L'autre personnage, tout comme l'acteur, n’a rien à voir avec elle. J’ai eu plus de peine à l’accepter, car il sembler trop forcer le comportement d’un adolescent sous des allures d'adulte affranchis, alors qu'il a en plus un visage de gamin. C'est très perturbant d'essayer de lui attribuer un âge. Son jeu d’acteur sonne souvent faux, mais ça rentre finalement quand même bien dans son rôle de joueur prétentieux. Difficile de s’identifier à lui, il est tout de suite agaçant. Mais il gagne un peu plus de sympathie par la suite, sans pour autant gagner en profondeur.
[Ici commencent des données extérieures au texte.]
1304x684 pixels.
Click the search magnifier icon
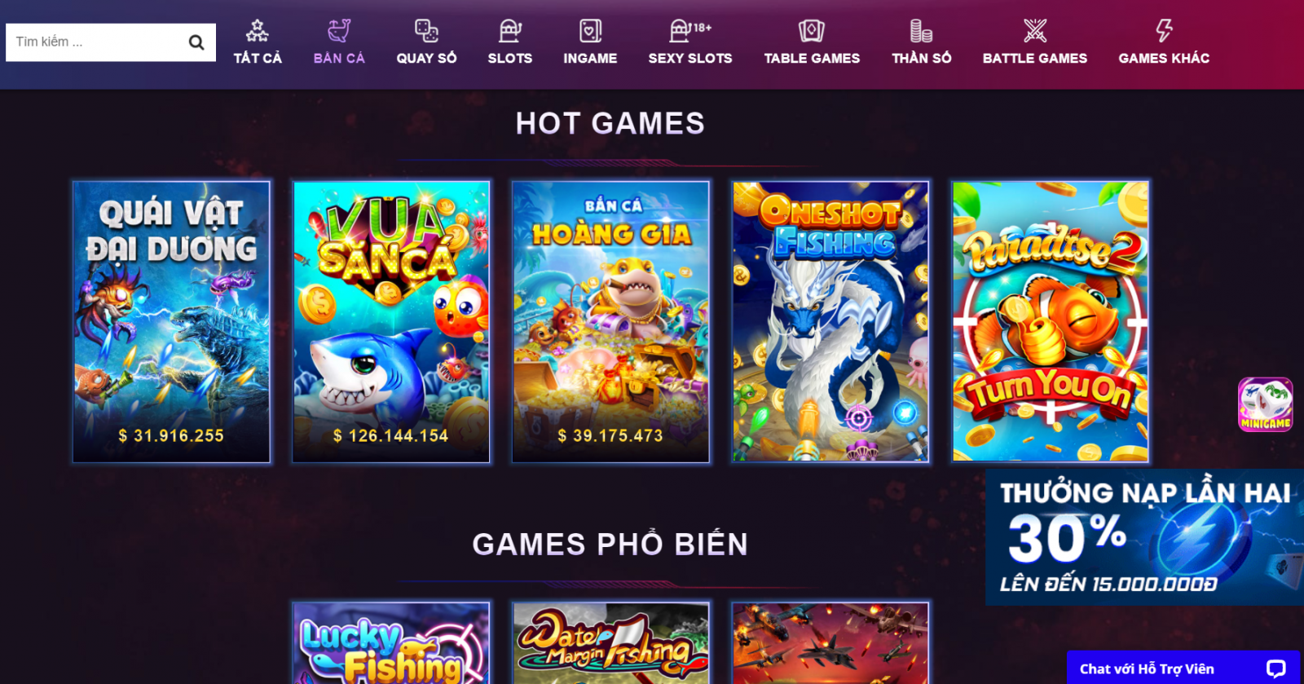coord(196,42)
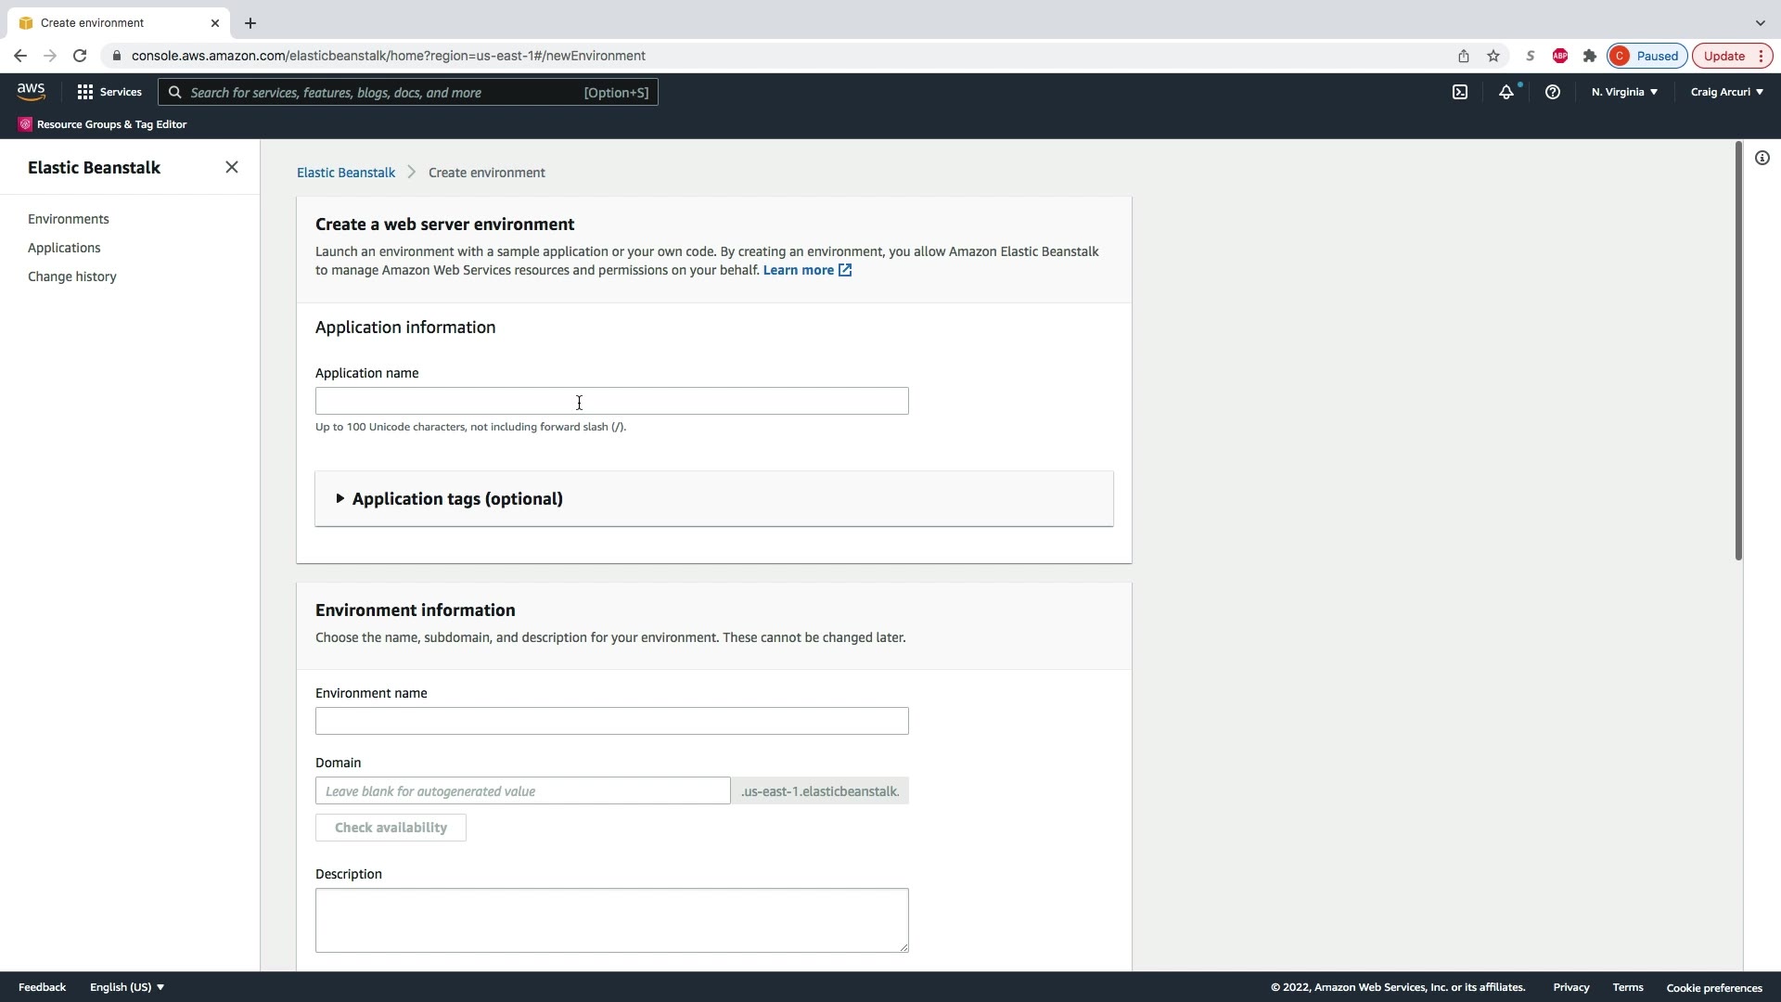Open the English (US) language dropdown
1781x1002 pixels.
click(127, 987)
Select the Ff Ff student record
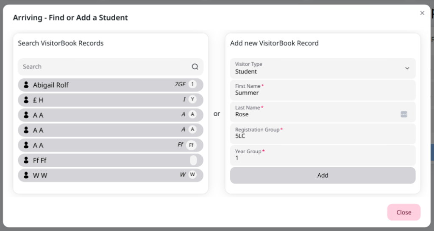 tap(111, 160)
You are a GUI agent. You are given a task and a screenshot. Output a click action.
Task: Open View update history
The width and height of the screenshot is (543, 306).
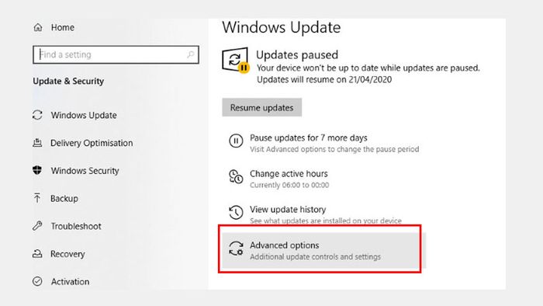click(x=288, y=210)
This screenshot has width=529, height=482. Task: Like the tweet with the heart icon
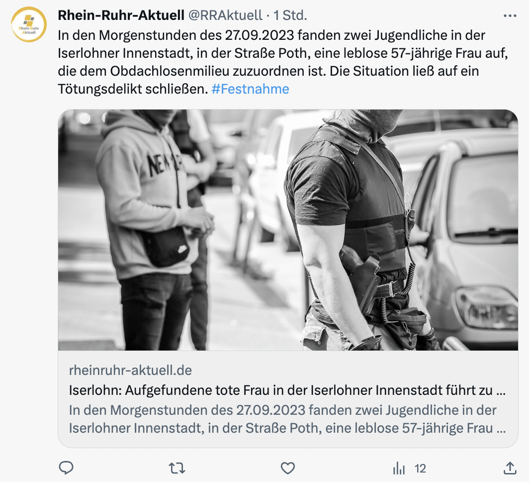(288, 468)
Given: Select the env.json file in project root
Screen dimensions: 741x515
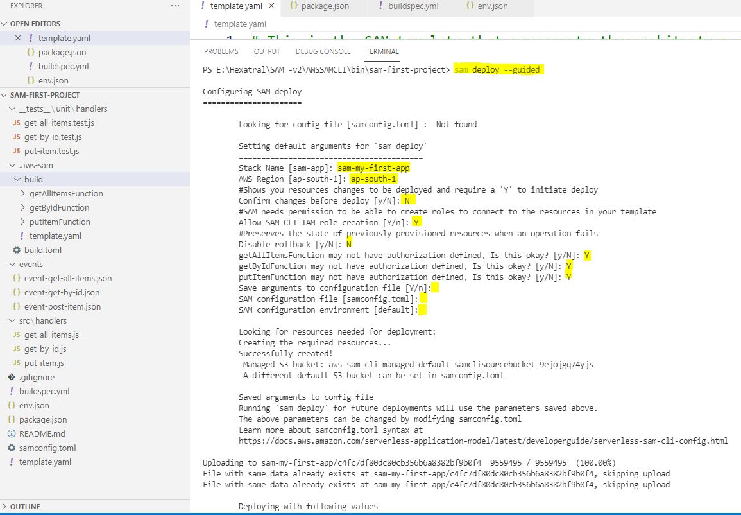Looking at the screenshot, I should point(34,405).
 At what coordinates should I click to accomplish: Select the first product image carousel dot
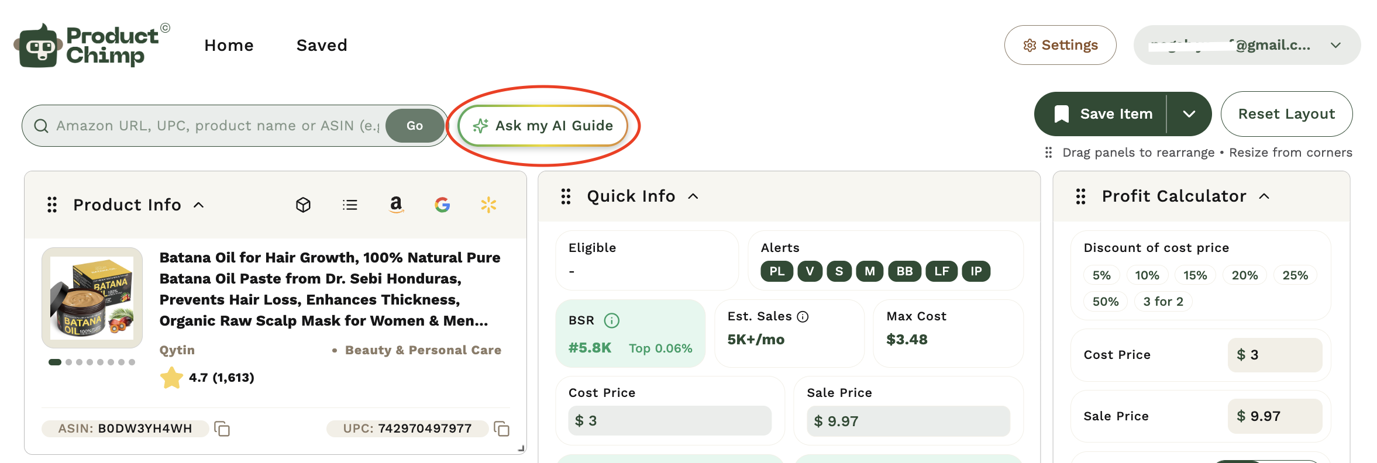[x=55, y=362]
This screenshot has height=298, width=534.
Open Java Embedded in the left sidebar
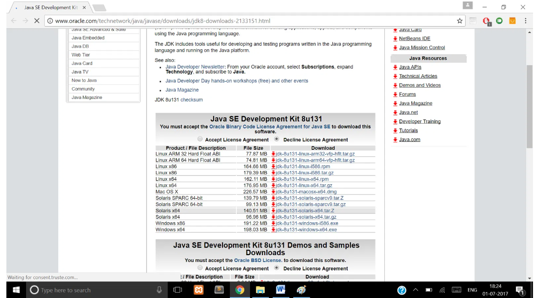pyautogui.click(x=88, y=37)
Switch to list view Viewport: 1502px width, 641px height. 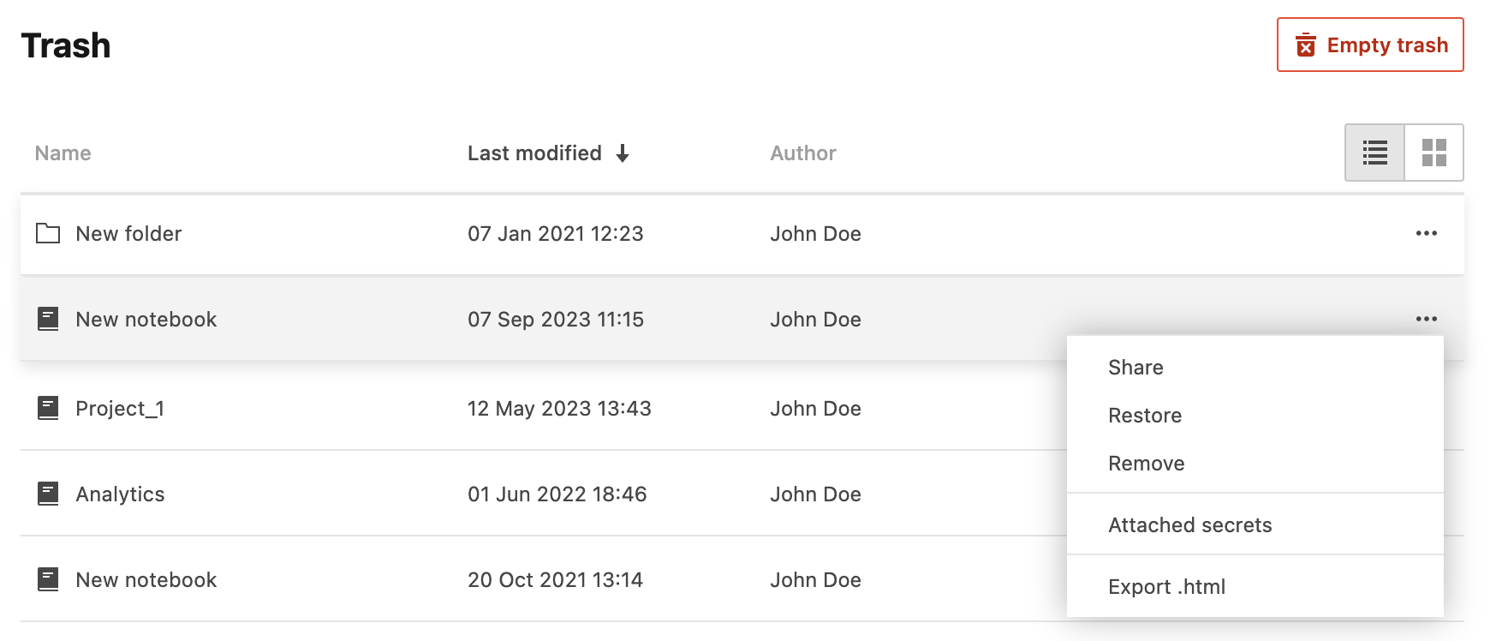(1374, 153)
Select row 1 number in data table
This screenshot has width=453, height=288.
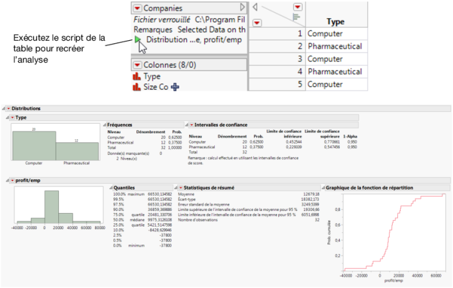299,34
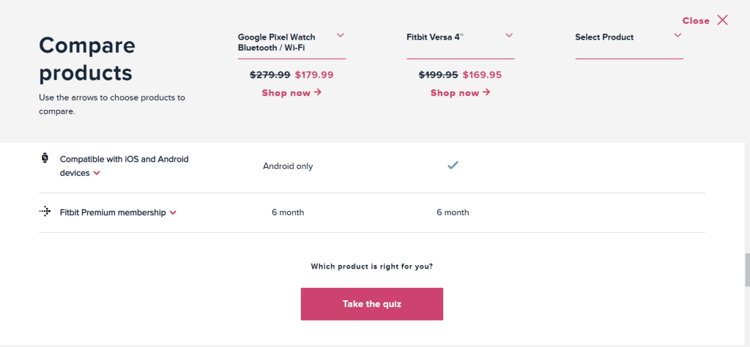The width and height of the screenshot is (750, 347).
Task: Open the Google Pixel Watch product dropdown
Action: click(341, 35)
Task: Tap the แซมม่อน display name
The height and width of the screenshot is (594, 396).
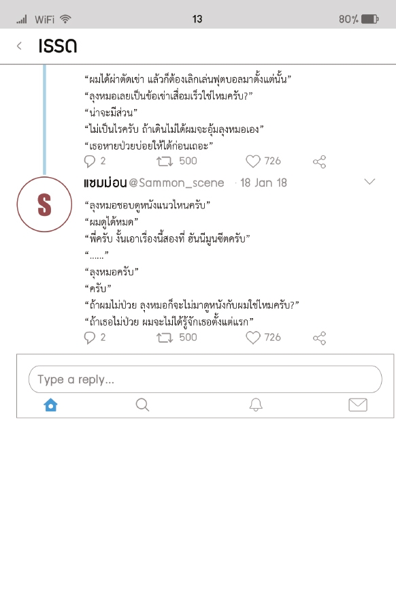Action: click(105, 183)
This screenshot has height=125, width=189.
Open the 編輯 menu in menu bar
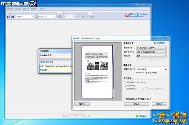point(17,9)
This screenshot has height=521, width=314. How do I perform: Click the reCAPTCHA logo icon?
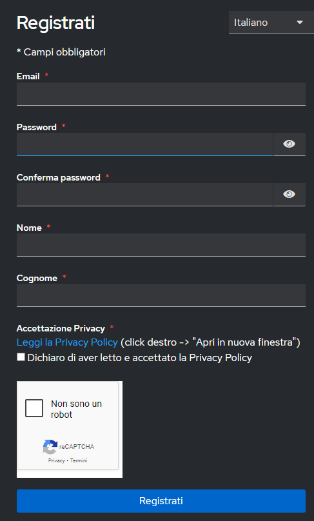(50, 447)
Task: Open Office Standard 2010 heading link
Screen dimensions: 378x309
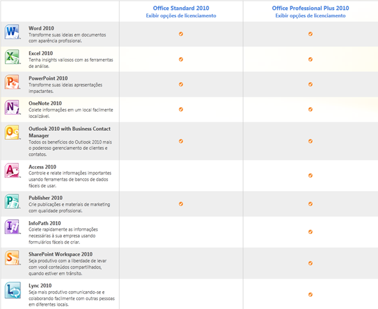Action: click(x=181, y=8)
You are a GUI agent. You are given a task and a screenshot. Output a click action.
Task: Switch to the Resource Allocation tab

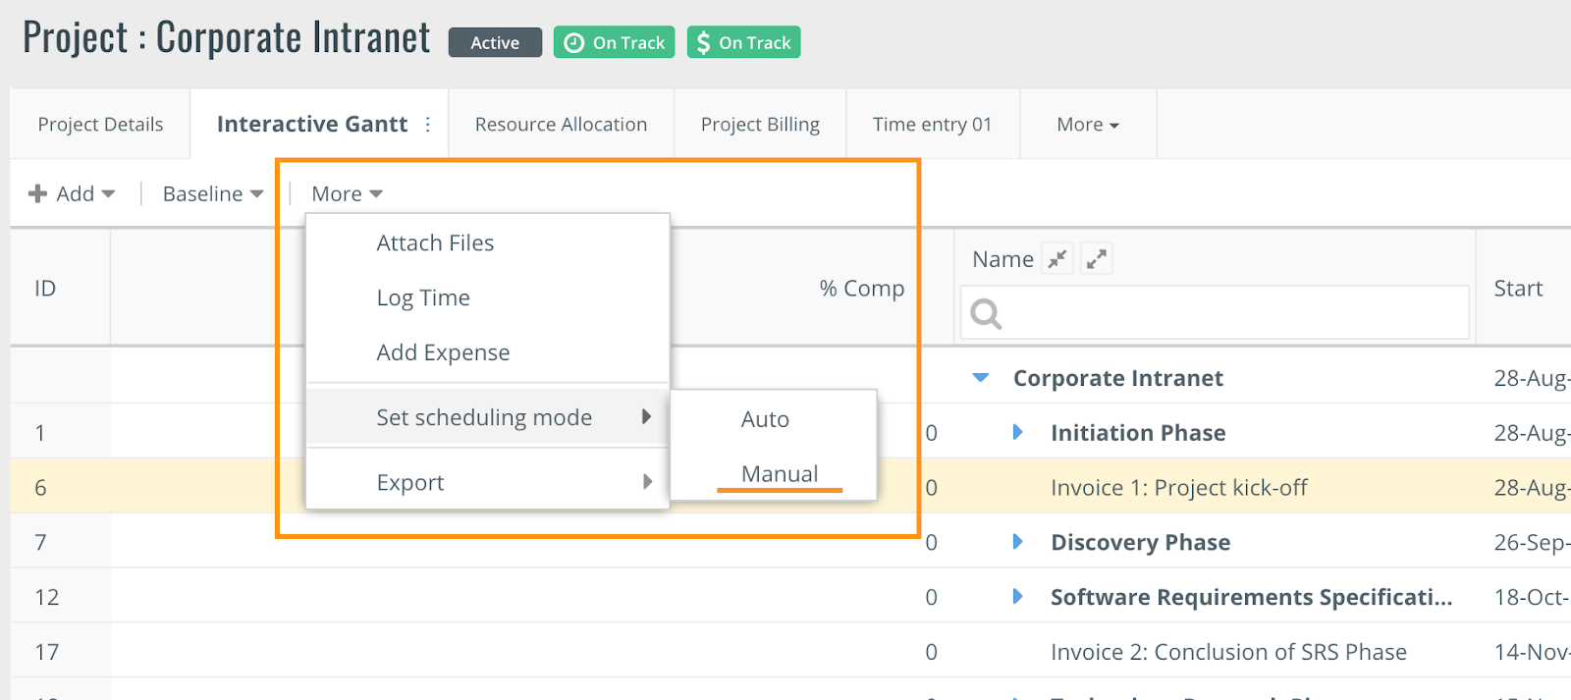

Les deux entrainent alors une relation de dominant-dominé qui n’est pas sans rappeler MY SASSY GIRL.
La majorité du film consiste en un apprentissage progressif pour Ji-woong des bonnes recettes pour gagner rapidement suffisamment d’argent pour vivre indépendamment. Introduire les spectateurs à la surconsommation et l’écologie est toujours bienvenu, surtout quand c’est accompagné de vrais conseils, même s’ils restent basiques. Espérons que cela trouve un écho. Les deux personnages représentent deux positions extrêmes qui se modèrent peu à peu pour atteindre un sain équilibre, et il y a un vrai discours entre deux philosophies autour de l’argent qui ne se contente pas de dénoncer de fait la surconsommation.
Il faut toutefois noter qu’à défaut de connaitre tous les rouages du système banquier coréen, il y a certains éléments précis du scénario qui restent obscurs, comme la manipulation de l'argent d'un compte à l'autre permettant d'augmenter ses gains. L'intrigue reste très mince tout du long et terriblement prévisible. Mais même si voit venir à des kilomètres les étapes successives du scénario, cela est compensé par l’énorme plaisir passé à découvrir les différentes astuces plus ou moins légales pour se faire de la thune facile. C’est d’ailleurs la source principale des gags qui parsèment le film, car beaucoup tirent profit des mensonges promotionnels qu'utilisent les marchands et les restaurateurs. C'est parfois très spécifique au contexte de la vie économique coréenne, mais toujours très pertinent. J’ai par contre trouvé qu’il y avait parfois du remplissage flagrant, avec des scènes entières qui font figure de sketchs indépendants du reste du film. Ça n'a plus rien à voir avec le sujet et on a tout de suite l'impression que le réalisateur a cherché à remplir un cahier des charges. Je pense tout particulièrement à toute une scène de qui-proquo suscité par un échange d’appartements qui n’apporte absolument rien au récit et aurait pu appartenir à n’importe quelle autre comédie.
Malgré ces quelques défauts, on se fait encore prendre à passer un bon moment. Zut alors! Les mésaventures pitoyables de ces deux exclus de la société les rendent finalement attachants. La fin tant espérée est amenée en apportant une conclusion intelligente et jolie à cette éternelle question de l'utilisation de l'argent. Des comédies romantiques coréennes de ce calibre, j'aimerais en voir plus souvent.